#### Source extract
+-------+

The thread centers around a participant preparing for their first show, expressing concerns about working with puff pastry for a recipe. Participants share their experiences, suggest alternative recipes, and discuss the challenges of using pastry dough.

Discussion Character

  • Anecdotal
  • Opinion-based
  • Exploratory

Main Points Raised

  • One participant shares their experience of struggling with puff pastry, noting it was difficult to work with and did not unfold as expected.
  • Another participant, identifying as a consultant, suggests avoiding puff pastry for a first show due to its complexity and recommends the Fiesta Nacho Pizza instead.
  • Several users mention the difficulty of the puff pastry recipe and express frustration about it being suggested for new consultants.
  • One participant expresses concern about their limited time to practice and the expectations of their guests.
  • Another participant shares their experience of using the Three Cheese Garden Pizza, stating it was well-received at their first show.
  • One participant suggests preparing the pastry in advance to alleviate pressure during the show.
  • Another participant mentions the importance of choosing a recipe that is comfortable to demonstrate, especially for new consultants.

Areas of Agreement / Disagreement

Views differ regarding the suitability of the puff pastry recipe for new consultants, with some participants expressing strong concerns while others suggest alternative recipes that may be easier to manage.

Contextual Notes

The discussion reflects the experiences and challenges faced by new consultants in preparing for their first shows, particularly regarding recipe selection and execution.

Who May Find This Useful

New consultants seeking insights on recipe choices and preparation strategies for their first shows may find this discussion relevant.

maddy123
Messages
37
hi everyone
my first show is Wednesday and I am making the Ameretto Puff Pastry.

+-------+

#### Data
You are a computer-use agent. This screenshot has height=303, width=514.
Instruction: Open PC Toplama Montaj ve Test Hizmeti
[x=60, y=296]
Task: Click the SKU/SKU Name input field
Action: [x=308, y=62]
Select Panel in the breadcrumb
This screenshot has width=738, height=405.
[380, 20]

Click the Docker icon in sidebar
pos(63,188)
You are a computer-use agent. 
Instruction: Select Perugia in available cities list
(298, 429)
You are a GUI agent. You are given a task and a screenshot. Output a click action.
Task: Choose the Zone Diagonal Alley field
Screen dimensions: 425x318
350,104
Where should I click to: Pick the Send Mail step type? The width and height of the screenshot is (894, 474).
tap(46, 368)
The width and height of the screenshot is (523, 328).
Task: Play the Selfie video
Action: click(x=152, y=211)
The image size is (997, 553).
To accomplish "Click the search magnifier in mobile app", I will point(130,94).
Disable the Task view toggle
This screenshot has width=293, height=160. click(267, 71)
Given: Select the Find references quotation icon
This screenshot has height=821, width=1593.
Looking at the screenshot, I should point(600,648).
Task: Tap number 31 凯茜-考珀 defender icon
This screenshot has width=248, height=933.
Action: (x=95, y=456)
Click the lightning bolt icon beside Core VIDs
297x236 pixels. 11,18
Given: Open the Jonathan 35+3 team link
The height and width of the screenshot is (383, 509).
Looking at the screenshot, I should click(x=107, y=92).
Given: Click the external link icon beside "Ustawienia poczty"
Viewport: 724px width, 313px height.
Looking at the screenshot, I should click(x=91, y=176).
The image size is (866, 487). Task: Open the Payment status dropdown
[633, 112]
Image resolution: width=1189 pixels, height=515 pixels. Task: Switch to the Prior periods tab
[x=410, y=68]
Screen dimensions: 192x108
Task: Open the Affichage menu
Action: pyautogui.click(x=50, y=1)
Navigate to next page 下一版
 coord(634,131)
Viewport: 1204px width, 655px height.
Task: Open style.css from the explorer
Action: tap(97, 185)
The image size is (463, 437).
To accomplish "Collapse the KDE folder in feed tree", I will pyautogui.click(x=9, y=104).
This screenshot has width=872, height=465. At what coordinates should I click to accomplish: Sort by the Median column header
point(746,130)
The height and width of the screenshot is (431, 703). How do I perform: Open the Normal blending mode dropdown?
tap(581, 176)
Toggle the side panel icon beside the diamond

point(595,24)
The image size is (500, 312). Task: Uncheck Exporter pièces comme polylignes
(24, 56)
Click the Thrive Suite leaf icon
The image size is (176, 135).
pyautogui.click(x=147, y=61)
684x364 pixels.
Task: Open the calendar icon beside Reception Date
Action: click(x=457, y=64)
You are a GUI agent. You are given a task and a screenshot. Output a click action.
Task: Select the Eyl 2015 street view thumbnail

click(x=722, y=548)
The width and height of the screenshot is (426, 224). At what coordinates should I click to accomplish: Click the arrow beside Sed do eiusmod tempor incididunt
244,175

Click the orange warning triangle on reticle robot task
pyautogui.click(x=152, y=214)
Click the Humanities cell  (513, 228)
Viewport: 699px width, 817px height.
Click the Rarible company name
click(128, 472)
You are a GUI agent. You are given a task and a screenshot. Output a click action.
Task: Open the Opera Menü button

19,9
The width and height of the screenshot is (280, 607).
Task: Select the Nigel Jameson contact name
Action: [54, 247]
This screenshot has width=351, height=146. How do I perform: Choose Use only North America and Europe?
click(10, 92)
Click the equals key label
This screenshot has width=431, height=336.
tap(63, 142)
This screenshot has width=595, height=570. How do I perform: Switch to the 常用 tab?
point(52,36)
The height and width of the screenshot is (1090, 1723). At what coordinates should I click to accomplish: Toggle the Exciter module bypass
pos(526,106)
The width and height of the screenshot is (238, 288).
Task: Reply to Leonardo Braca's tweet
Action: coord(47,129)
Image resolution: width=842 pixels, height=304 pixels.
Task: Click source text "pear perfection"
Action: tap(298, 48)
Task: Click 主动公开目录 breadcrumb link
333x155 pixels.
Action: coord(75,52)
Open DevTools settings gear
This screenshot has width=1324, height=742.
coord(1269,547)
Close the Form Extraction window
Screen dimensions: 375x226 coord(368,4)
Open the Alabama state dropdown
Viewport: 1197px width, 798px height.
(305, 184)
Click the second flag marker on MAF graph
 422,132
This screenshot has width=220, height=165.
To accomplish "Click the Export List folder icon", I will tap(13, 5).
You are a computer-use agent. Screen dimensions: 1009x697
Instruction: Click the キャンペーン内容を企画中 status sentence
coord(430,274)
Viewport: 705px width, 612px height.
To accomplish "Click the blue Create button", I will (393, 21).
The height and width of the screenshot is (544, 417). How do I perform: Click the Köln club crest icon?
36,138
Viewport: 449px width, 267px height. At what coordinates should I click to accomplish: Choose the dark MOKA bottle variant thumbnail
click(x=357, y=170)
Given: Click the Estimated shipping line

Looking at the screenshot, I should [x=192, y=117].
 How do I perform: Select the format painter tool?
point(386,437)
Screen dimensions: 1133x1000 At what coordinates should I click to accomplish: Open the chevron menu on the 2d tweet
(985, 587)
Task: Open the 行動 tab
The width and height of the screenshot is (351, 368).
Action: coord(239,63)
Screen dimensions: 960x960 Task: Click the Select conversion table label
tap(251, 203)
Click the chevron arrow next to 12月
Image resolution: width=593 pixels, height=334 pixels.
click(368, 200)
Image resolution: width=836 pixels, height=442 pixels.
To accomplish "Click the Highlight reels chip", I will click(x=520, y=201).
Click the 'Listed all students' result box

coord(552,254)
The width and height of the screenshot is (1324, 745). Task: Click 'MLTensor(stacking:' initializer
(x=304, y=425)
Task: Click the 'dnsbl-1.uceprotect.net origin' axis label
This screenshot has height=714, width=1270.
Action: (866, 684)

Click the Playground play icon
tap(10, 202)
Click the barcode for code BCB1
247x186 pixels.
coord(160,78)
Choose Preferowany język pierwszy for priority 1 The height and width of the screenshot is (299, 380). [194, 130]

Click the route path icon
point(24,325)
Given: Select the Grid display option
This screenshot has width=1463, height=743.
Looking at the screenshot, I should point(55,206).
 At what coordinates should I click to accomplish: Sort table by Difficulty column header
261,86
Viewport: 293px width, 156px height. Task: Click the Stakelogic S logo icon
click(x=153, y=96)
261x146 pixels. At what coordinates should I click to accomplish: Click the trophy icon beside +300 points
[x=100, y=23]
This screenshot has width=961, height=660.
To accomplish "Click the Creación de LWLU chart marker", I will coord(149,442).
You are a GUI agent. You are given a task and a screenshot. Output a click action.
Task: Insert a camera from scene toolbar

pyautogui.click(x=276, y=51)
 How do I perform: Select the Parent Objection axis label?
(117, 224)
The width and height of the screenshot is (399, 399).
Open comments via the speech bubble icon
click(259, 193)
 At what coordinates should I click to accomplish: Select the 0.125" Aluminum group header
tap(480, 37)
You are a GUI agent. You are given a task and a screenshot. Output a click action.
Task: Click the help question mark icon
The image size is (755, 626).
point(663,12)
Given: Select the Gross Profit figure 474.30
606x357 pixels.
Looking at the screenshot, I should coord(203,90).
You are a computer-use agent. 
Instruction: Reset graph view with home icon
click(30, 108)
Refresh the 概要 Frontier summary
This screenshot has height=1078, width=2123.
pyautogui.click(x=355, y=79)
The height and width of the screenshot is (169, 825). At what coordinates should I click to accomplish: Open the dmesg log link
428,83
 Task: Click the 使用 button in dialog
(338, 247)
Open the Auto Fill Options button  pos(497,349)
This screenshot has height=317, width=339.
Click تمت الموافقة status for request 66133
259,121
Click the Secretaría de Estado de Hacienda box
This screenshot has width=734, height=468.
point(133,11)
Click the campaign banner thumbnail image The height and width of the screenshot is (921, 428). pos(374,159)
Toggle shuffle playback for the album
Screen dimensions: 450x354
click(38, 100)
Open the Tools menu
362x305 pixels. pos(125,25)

+-------+

#### To be done
1) In the thread summary, which recipe does the participant who identifies as a consultant recommend instead of puff pastry for a first show?
2) Shorten the paragraph of the thread summary that begins "Views differ regarding" to a single brief sentence, keeping its main facts.
3) Please reproduce the part of the thread summary that opens with the words "The discussion reflects" and closes with "selection and execution.", renaming "new consultants" to "beginning consultants".

#### Outputs
1) The Fiesta Nacho Pizza.

2) Participants disagree on whether the puff pastry recipe suits new consultants: some voice strong concerns, while others propose easier alternative recipes.

3)
The discussion reflects the experiences and challenges faced by beginning consultants in preparing for their first shows, particularly regarding recipe selection and execution.